Dataset rows
_ _ _

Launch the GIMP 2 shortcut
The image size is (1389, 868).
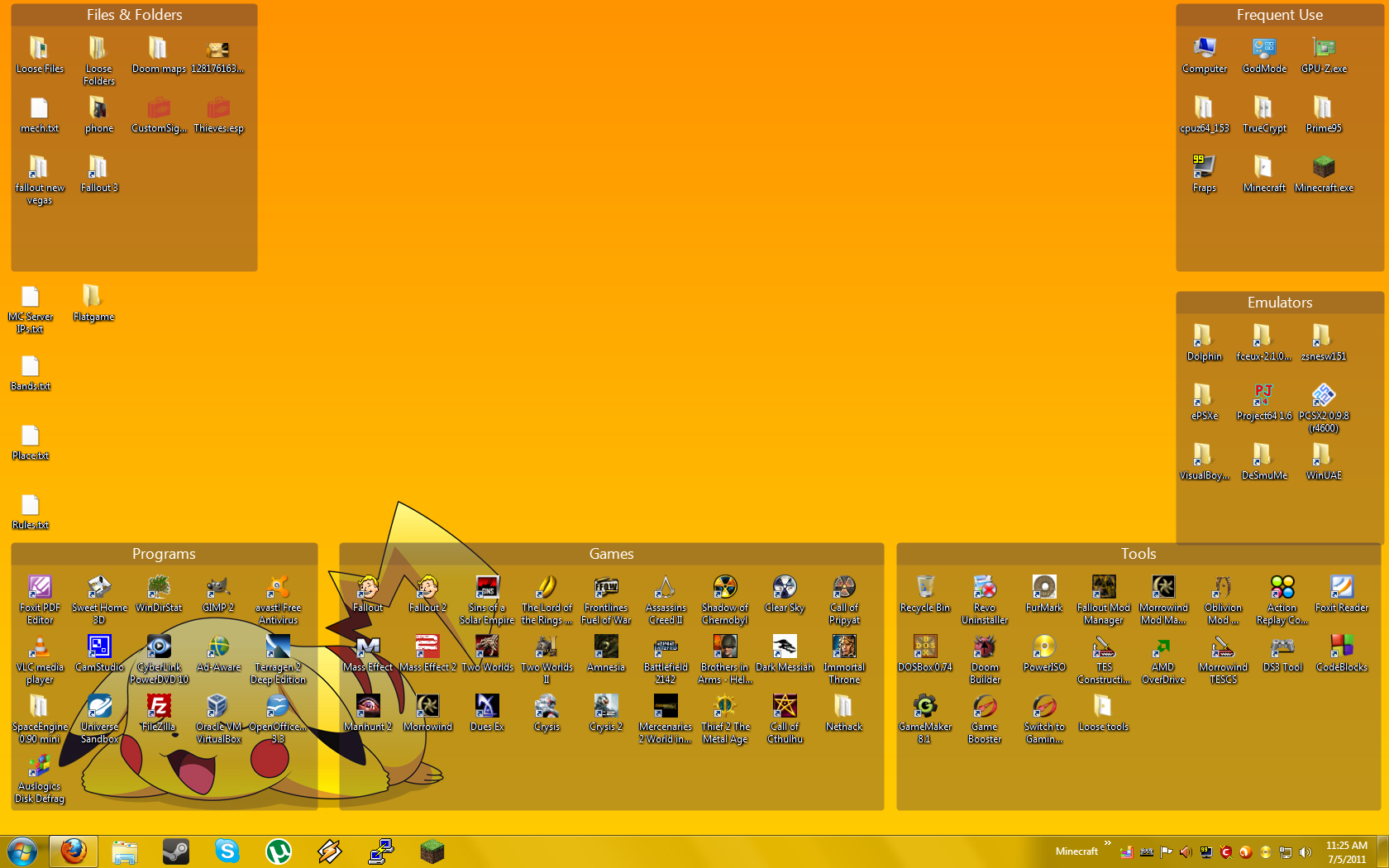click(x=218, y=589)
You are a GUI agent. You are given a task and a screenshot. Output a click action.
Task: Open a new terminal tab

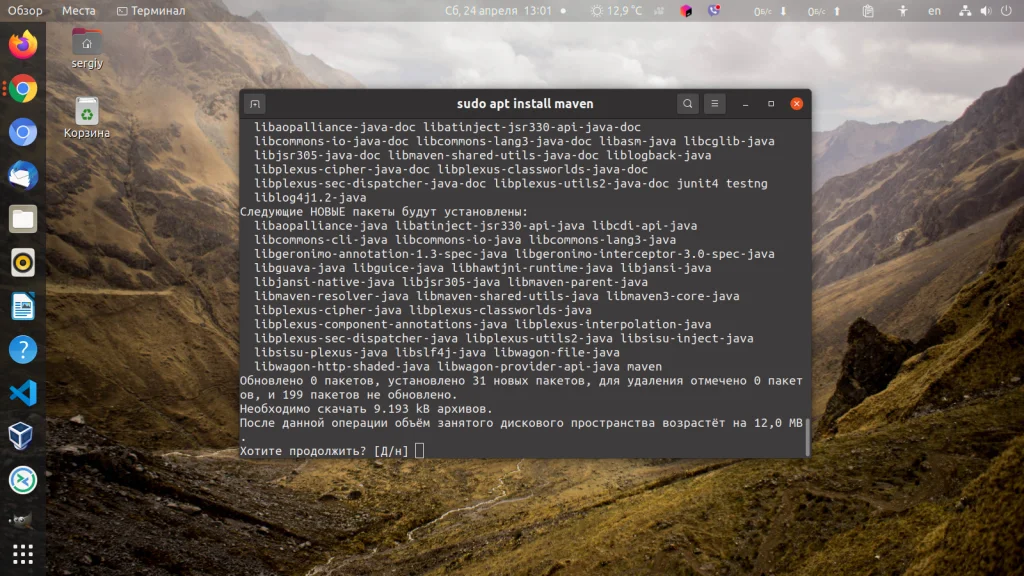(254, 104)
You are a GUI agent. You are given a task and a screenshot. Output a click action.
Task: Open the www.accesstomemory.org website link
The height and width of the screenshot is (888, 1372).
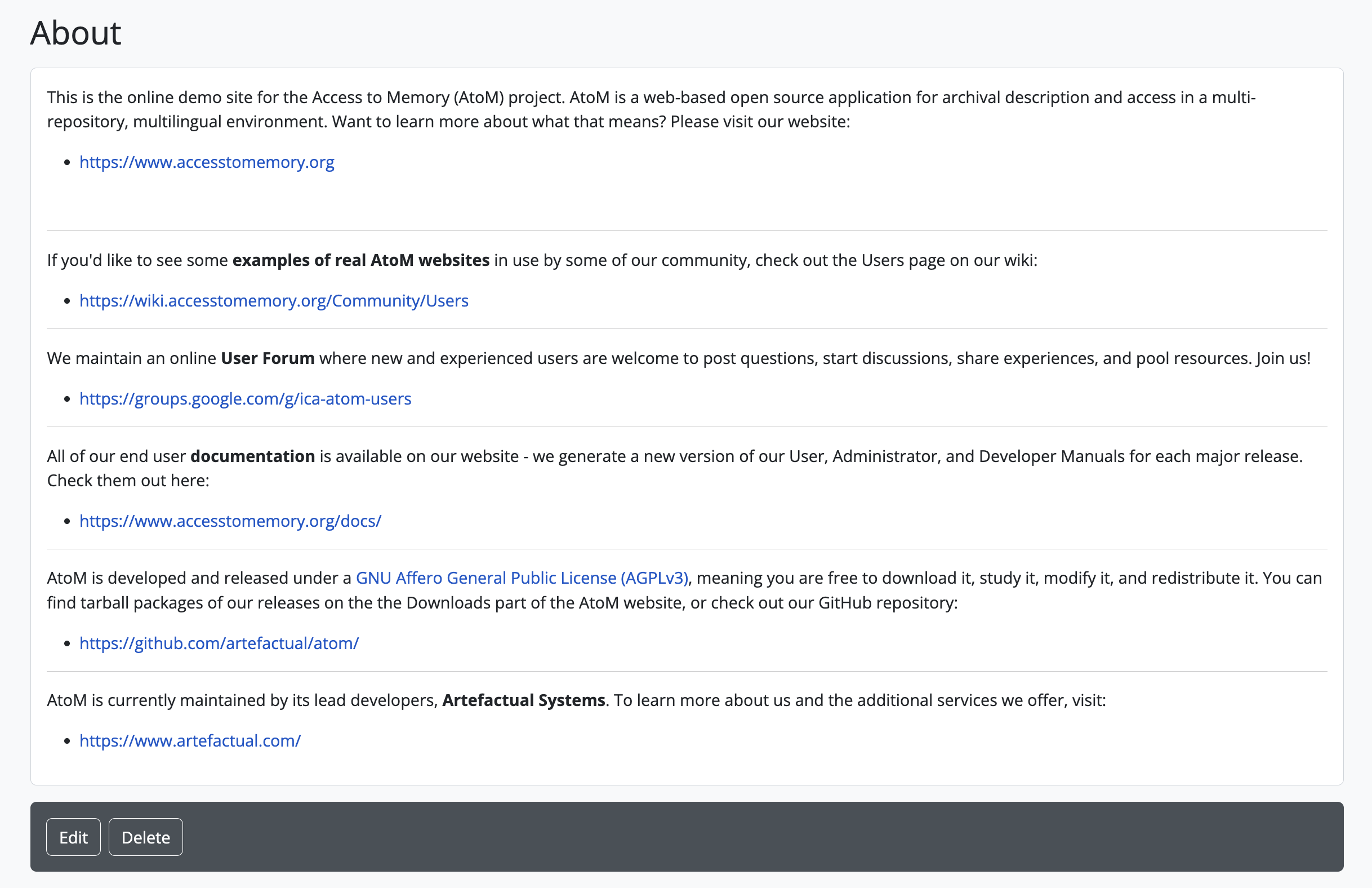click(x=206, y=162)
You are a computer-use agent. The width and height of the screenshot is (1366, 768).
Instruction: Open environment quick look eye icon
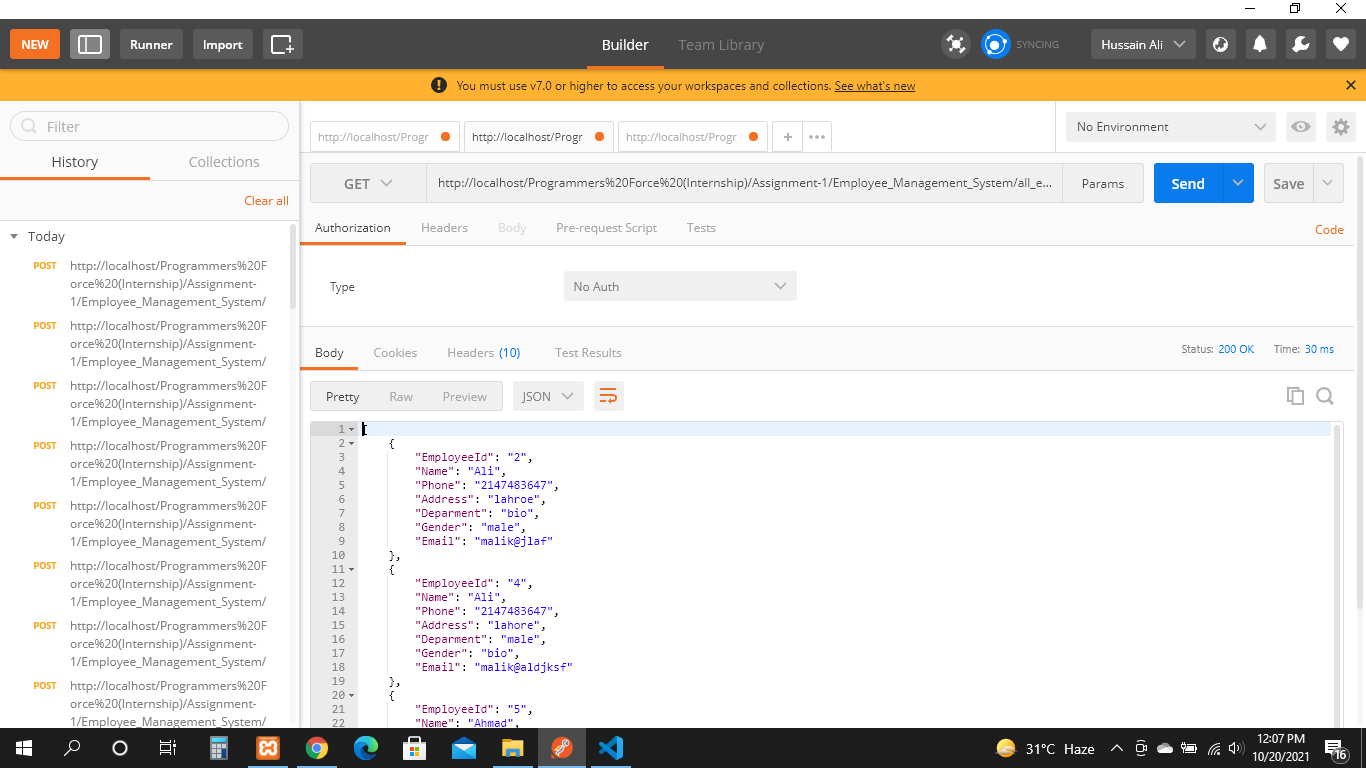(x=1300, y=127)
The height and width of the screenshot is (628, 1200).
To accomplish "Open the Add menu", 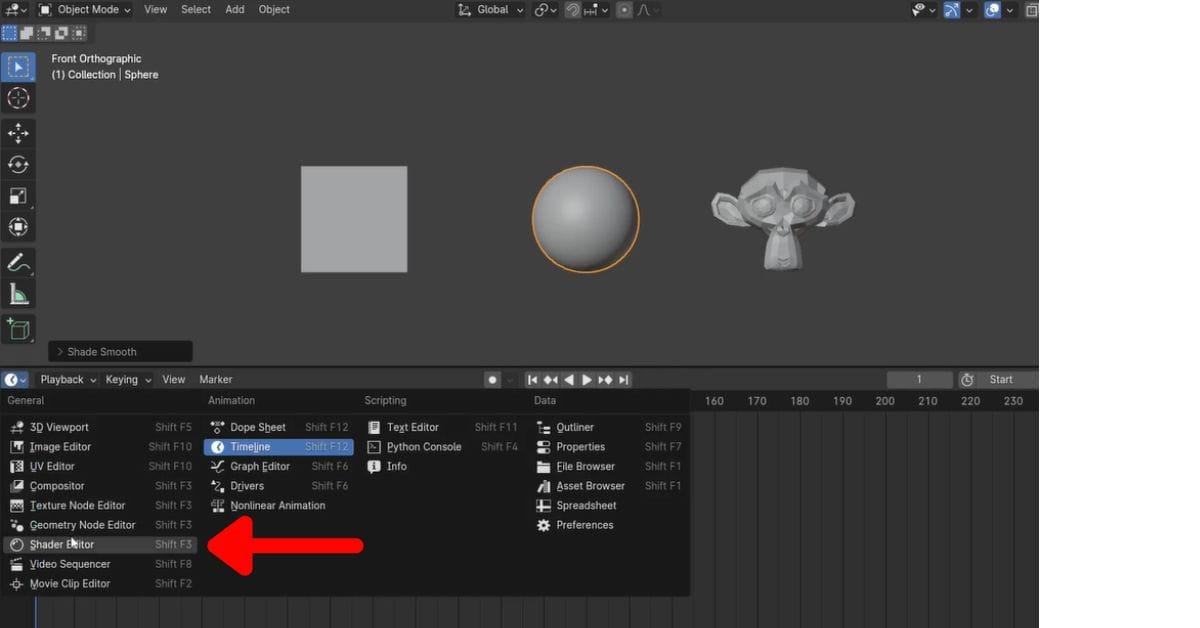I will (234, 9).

_ _ _

Problem description =>
Gather every line of the material above that contains the string "width". Case counts.

Full response =>
The height and width of the screenshot is (888, 1372).
You are a computer-use agent. The width and height of the screenshot is (1366, 768).
The height and width of the screenshot is (628, 1200).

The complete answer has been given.